[What to produce]: Print every record below exactly as it stands.

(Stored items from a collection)
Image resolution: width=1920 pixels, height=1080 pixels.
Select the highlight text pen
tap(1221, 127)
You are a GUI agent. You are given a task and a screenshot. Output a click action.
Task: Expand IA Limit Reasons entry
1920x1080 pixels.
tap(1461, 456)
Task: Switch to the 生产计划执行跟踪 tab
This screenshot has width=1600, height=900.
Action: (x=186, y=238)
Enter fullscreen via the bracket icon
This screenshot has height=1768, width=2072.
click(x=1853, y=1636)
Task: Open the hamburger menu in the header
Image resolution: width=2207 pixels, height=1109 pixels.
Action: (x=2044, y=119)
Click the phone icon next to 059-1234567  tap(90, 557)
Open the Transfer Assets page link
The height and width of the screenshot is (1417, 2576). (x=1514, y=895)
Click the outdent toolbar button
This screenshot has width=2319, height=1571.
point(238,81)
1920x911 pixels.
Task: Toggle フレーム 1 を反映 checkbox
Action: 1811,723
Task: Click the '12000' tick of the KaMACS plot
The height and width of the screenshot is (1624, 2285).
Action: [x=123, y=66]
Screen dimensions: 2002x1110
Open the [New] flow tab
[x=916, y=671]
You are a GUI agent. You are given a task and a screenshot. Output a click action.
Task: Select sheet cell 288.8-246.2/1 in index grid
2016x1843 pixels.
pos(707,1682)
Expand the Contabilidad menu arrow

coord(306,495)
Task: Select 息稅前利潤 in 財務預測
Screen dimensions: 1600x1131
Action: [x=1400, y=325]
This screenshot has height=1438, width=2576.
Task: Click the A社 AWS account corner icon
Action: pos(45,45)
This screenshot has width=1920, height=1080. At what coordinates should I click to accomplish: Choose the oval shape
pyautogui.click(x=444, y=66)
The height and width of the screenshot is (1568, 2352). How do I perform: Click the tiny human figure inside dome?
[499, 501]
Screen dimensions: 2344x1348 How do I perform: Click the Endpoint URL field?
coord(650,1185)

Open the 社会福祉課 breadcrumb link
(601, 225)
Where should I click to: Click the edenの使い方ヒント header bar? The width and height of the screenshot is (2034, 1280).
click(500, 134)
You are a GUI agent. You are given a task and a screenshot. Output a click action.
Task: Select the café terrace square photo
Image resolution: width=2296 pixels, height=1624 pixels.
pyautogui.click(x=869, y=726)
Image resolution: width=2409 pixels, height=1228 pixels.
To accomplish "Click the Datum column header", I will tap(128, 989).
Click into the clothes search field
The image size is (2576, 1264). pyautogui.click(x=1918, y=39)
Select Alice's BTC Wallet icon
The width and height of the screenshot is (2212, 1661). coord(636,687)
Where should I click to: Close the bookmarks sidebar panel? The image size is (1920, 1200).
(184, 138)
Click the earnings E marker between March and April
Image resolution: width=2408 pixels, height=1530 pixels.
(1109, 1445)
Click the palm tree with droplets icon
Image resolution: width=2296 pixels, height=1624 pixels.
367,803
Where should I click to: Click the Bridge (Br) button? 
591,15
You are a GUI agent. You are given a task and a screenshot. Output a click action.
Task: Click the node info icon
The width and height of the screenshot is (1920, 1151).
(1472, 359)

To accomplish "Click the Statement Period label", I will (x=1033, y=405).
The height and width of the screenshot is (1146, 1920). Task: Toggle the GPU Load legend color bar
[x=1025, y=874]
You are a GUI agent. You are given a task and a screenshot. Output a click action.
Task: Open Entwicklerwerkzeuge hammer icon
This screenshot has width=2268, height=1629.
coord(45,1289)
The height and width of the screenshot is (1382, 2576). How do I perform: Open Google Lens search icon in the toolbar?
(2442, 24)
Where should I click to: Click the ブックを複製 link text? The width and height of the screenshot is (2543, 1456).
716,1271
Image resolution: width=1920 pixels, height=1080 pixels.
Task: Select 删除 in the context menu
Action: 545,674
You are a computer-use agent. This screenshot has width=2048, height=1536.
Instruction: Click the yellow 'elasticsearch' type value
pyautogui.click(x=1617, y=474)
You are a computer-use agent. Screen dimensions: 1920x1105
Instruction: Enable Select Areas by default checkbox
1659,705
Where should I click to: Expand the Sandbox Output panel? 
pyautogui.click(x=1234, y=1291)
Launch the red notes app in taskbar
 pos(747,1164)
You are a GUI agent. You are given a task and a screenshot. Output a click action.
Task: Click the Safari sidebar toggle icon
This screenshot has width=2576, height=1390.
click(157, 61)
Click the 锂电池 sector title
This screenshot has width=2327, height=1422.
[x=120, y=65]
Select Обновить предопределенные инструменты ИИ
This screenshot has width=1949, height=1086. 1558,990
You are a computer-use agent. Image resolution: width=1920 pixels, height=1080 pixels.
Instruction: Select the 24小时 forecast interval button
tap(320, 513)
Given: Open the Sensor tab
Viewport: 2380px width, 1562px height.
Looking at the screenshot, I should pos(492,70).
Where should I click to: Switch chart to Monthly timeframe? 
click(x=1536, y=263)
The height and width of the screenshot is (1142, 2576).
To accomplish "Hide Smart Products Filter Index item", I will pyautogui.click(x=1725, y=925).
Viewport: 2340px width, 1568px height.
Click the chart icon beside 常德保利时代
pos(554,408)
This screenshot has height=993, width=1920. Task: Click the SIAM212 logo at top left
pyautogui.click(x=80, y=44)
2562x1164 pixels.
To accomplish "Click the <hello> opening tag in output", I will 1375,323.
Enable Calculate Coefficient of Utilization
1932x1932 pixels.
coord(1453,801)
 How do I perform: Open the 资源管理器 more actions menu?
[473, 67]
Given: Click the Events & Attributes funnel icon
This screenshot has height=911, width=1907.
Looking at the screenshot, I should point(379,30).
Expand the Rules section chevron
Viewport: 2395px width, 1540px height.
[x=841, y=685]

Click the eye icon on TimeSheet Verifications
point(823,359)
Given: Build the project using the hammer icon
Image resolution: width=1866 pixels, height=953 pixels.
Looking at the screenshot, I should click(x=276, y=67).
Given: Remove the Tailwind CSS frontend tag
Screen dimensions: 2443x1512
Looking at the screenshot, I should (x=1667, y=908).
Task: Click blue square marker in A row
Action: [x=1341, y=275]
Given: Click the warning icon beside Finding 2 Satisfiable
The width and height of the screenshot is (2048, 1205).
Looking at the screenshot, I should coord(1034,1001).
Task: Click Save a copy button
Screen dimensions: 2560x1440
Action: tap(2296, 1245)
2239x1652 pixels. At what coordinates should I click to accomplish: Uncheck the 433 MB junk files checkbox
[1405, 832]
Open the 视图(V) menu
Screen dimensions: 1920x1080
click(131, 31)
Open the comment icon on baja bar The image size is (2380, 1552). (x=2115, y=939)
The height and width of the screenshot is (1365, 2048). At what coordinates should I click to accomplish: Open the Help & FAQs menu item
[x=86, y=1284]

[Solution to this exercise]:
Image resolution: width=1920 pixels, height=1080 pixels.
Select the highlight text pen
tap(1221, 127)
You are a GUI agent. You are given a task and a screenshot. Output a click action.
Task: Expand IA Limit Reasons entry
1920x1080 pixels.
tap(1461, 456)
Task: Switch to the 生产计划执行跟踪 tab
This screenshot has width=1600, height=900.
Action: (x=186, y=238)
Enter fullscreen via the bracket icon
This screenshot has height=1768, width=2072.
click(x=1853, y=1636)
Task: Open the hamburger menu in the header
Image resolution: width=2207 pixels, height=1109 pixels.
Action: (x=2044, y=119)
Click the phone icon next to 059-1234567  tap(90, 557)
Open the Transfer Assets page link
The height and width of the screenshot is (1417, 2576). (x=1514, y=895)
Click the outdent toolbar button
This screenshot has width=2319, height=1571.
point(238,81)
1920x911 pixels.
Task: Toggle フレーム 1 を反映 checkbox
Action: 1811,723
Task: Click the '12000' tick of the KaMACS plot
The height and width of the screenshot is (1624, 2285).
Action: [x=123, y=66]
Screen dimensions: 2002x1110
Open the [New] flow tab
[x=916, y=671]
You are a GUI agent. You are given a task and a screenshot. Output a click action.
Task: Select sheet cell 288.8-246.2/1 in index grid
2016x1843 pixels.
pos(707,1682)
Expand the Contabilidad menu arrow

coord(306,495)
Task: Select 息稅前利潤 in 財務預測
Screen dimensions: 1600x1131
Action: [x=1400, y=325]
This screenshot has height=1438, width=2576.
Task: Click the A社 AWS account corner icon
Action: pos(45,45)
This screenshot has width=1920, height=1080. At what coordinates should I click to accomplish: Choose the oval shape
pyautogui.click(x=444, y=66)
The height and width of the screenshot is (1568, 2352). How do I perform: Click the tiny human figure inside dome?
[499, 501]
Screen dimensions: 2344x1348 How do I perform: Click the Endpoint URL field?
coord(650,1185)

Open the 社会福祉課 breadcrumb link
(601, 225)
Where should I click to: Click the edenの使い方ヒント header bar? The width and height of the screenshot is (2034, 1280).
click(500, 134)
You are a GUI agent. You are given a task and a screenshot. Output a click action.
Task: Select the café terrace square photo
Image resolution: width=2296 pixels, height=1624 pixels.
pyautogui.click(x=869, y=726)
Image resolution: width=2409 pixels, height=1228 pixels.
To accomplish "Click the Datum column header", I will tap(128, 989).
Click into the clothes search field
The image size is (2576, 1264). pyautogui.click(x=1918, y=39)
Select Alice's BTC Wallet icon
The width and height of the screenshot is (2212, 1661). coord(636,687)
Where should I click to: Close the bookmarks sidebar panel? The image size is (1920, 1200).
(184, 138)
Click the earnings E marker between March and April
Image resolution: width=2408 pixels, height=1530 pixels.
(1109, 1445)
Click the palm tree with droplets icon
Image resolution: width=2296 pixels, height=1624 pixels.
367,803
Where should I click to: Click the Bridge (Br) button? 
591,15
You are a GUI agent. You are given a task and a screenshot. Output a click action.
Task: Click the node info icon
The width and height of the screenshot is (1920, 1151).
(1472, 359)

To accomplish "Click the Statement Period label", I will (x=1033, y=405).
The height and width of the screenshot is (1146, 1920). Task: Toggle the GPU Load legend color bar
[x=1025, y=874]
You are a GUI agent. You are given a task and a screenshot. Output a click action.
Task: Open Entwicklerwerkzeuge hammer icon
This screenshot has width=2268, height=1629.
coord(45,1289)
The height and width of the screenshot is (1382, 2576). How do I perform: Open Google Lens search icon in the toolbar?
(2442, 24)
Where should I click to: Click the ブックを複製 link text? The width and height of the screenshot is (2543, 1456).
716,1271
Image resolution: width=1920 pixels, height=1080 pixels.
Task: Select 删除 in the context menu
Action: 545,674
You are a computer-use agent. This screenshot has width=2048, height=1536.
Instruction: Click the yellow 'elasticsearch' type value
pyautogui.click(x=1617, y=474)
You are a computer-use agent. Screen dimensions: 1920x1105
Instruction: Enable Select Areas by default checkbox
1659,705
Where should I click to: Expand the Sandbox Output panel? 
pyautogui.click(x=1234, y=1291)
Launch the red notes app in taskbar
 pos(747,1164)
You are a GUI agent. You are given a task and a screenshot. Output a click action.
Task: Click the Safari sidebar toggle icon
This screenshot has width=2576, height=1390.
click(157, 61)
Click the 锂电池 sector title
This screenshot has width=2327, height=1422.
[x=120, y=65]
Select Обновить предопределенные инструменты ИИ
This screenshot has width=1949, height=1086. 1558,990
You are a computer-use agent. Image resolution: width=1920 pixels, height=1080 pixels.
Instruction: Select the 24小时 forecast interval button
tap(320, 513)
Given: Open the Sensor tab
Viewport: 2380px width, 1562px height.
Looking at the screenshot, I should pos(492,70).
Where should I click to: Switch chart to Monthly timeframe? 
click(x=1536, y=263)
The height and width of the screenshot is (1142, 2576).
To accomplish "Hide Smart Products Filter Index item", I will pyautogui.click(x=1725, y=925).
Viewport: 2340px width, 1568px height.
Click the chart icon beside 常德保利时代
pos(554,408)
This screenshot has height=993, width=1920. Task: Click the SIAM212 logo at top left
pyautogui.click(x=80, y=44)
2562x1164 pixels.
To accomplish "Click the <hello> opening tag in output", I will 1375,323.
Enable Calculate Coefficient of Utilization
1932x1932 pixels.
coord(1453,801)
 How do I perform: Open the 资源管理器 more actions menu?
[473, 67]
Given: Click the Events & Attributes funnel icon
This screenshot has height=911, width=1907.
Looking at the screenshot, I should point(379,30).
Expand the Rules section chevron
Viewport: 2395px width, 1540px height.
[x=841, y=685]

Click the eye icon on TimeSheet Verifications
point(823,359)
Given: Build the project using the hammer icon
Image resolution: width=1866 pixels, height=953 pixels.
Looking at the screenshot, I should click(x=276, y=67).
Given: Remove the Tailwind CSS frontend tag
Screen dimensions: 2443x1512
Looking at the screenshot, I should (x=1667, y=908).
Task: Click blue square marker in A row
Action: [x=1341, y=275]
Given: Click the warning icon beside Finding 2 Satisfiable
The width and height of the screenshot is (2048, 1205).
Looking at the screenshot, I should coord(1034,1001).
Task: Click Save a copy button
Screen dimensions: 2560x1440
Action: tap(2296, 1245)
2239x1652 pixels. At what coordinates should I click to accomplish: Uncheck the 433 MB junk files checkbox
[1405, 832]
Open the 视图(V) menu
Screen dimensions: 1920x1080
click(131, 31)
Open the comment icon on baja bar The image size is (2380, 1552). (x=2115, y=939)
The height and width of the screenshot is (1365, 2048). At what coordinates should I click to accomplish: Open the Help & FAQs menu item
[x=86, y=1284]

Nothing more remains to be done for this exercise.